- [REQUIREMENT]
Output the lines below as a Markdown table with the columns "No." and "Line", numbering each row and omitting blank lines.

[Stored data]
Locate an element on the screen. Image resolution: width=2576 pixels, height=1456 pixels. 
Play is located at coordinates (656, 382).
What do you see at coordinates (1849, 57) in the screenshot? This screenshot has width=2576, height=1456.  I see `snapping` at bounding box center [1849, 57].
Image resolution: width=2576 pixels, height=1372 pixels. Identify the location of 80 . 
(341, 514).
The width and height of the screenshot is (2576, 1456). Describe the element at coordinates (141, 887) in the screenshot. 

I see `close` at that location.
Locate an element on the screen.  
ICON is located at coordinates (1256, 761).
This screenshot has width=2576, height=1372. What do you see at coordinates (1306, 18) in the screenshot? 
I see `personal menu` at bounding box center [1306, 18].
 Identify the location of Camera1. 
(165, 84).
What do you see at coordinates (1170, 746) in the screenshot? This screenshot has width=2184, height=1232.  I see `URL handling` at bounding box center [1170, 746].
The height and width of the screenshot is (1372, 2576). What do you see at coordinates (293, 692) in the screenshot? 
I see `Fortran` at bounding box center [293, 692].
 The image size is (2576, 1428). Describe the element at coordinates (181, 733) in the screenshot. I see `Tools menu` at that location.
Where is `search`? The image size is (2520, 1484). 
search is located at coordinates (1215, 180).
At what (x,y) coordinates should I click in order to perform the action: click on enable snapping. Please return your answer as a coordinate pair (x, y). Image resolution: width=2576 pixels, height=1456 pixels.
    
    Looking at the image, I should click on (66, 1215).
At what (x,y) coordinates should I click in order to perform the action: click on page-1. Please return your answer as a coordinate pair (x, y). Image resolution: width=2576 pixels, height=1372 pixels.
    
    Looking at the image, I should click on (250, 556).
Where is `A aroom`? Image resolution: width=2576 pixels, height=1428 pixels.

- [RESPONSE TO THIS TASK]
| No. | Line |
|---|---|
| 1 | Locate an element on the screen. Image resolution: width=2576 pixels, height=1456 pixels.  |
| 2 | Play is located at coordinates (656, 382). |
| 3 | What do you see at coordinates (1849, 57) in the screenshot? This screenshot has width=2576, height=1456.  I see `snapping` at bounding box center [1849, 57]. |
| 4 | Image resolution: width=2576 pixels, height=1372 pixels. Identify the location of 80 .  |
| 5 | (341, 514). |
| 6 | The width and height of the screenshot is (2576, 1456). Describe the element at coordinates (141, 887) in the screenshot.  |
| 7 | I see `close` at that location. |
| 8 | Locate an element on the screen.   |
| 9 | ICON is located at coordinates (1256, 761). |
| 10 | This screenshot has width=2576, height=1372. What do you see at coordinates (1306, 18) in the screenshot?  |
| 11 | I see `personal menu` at bounding box center [1306, 18]. |
| 12 |  Identify the location of Camera1.  |
| 13 | (165, 84). |
| 14 | What do you see at coordinates (1170, 746) in the screenshot? This screenshot has width=2184, height=1232.  I see `URL handling` at bounding box center [1170, 746]. |
| 15 | The height and width of the screenshot is (1372, 2576). What do you see at coordinates (293, 692) in the screenshot?  |
| 16 | I see `Fortran` at bounding box center [293, 692]. |
| 17 |  The image size is (2576, 1428). Describe the element at coordinates (181, 733) in the screenshot. I see `Tools menu` at that location. |
| 18 | Where is `search`? The image size is (2520, 1484).  |
| 19 | search is located at coordinates (1215, 180). |
| 20 | At what (x,y) coordinates should I click in order to perform the action: click on enable snapping. Please return your answer as a coordinate pair (x, y). Image resolution: width=2576 pixels, height=1456 pixels. |
| 21 |     Looking at the image, I should click on (66, 1215). |
| 22 | At what (x,y) coordinates should I click in order to perform the action: click on page-1. Please return your answer as a coordinate pair (x, y). Image resolution: width=2576 pixels, height=1372 pixels. |
| 23 |     Looking at the image, I should click on (250, 556). |
| 24 | Where is `A aroom`? Image resolution: width=2576 pixels, height=1428 pixels. |